##### ENTRIES PROVIDED #####
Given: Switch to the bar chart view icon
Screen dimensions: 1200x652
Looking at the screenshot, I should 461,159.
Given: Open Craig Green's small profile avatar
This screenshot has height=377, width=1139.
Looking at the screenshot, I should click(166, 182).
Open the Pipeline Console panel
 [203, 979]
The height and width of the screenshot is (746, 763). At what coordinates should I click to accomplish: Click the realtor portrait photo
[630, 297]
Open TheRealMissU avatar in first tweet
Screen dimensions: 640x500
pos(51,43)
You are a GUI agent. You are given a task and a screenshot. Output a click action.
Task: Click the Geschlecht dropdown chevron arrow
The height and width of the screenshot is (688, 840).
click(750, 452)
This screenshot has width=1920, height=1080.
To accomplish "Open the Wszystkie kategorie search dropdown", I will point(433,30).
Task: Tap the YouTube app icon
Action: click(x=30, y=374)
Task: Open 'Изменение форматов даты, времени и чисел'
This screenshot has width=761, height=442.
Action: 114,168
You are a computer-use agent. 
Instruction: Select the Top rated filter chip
#####
» EXERCISE DETAILS: Down to the last line, repeat the data exactly.

» COMPLETED TASK:
Given: Switch to the bar chart view icon
Screen dimensions: 1200x652
Looking at the screenshot, I should 461,159.
Given: Open Craig Green's small profile avatar
This screenshot has height=377, width=1139.
Looking at the screenshot, I should click(166, 182).
Open the Pipeline Console panel
 [203, 979]
The height and width of the screenshot is (746, 763). At what coordinates should I click to accomplish: Click the realtor portrait photo
[630, 297]
Open TheRealMissU avatar in first tweet
Screen dimensions: 640x500
pos(51,43)
You are a GUI agent. You are given a task and a screenshot. Output a click action.
Task: Click the Geschlecht dropdown chevron arrow
The height and width of the screenshot is (688, 840).
click(750, 452)
This screenshot has width=1920, height=1080.
To accomplish "Open the Wszystkie kategorie search dropdown", I will point(433,30).
Task: Tap the YouTube app icon
Action: click(x=30, y=374)
Task: Open 'Изменение форматов даты, времени и чисел'
This screenshot has width=761, height=442.
Action: 114,168
You are a computer-use agent. 
Instruction: Select the Top rated filter chip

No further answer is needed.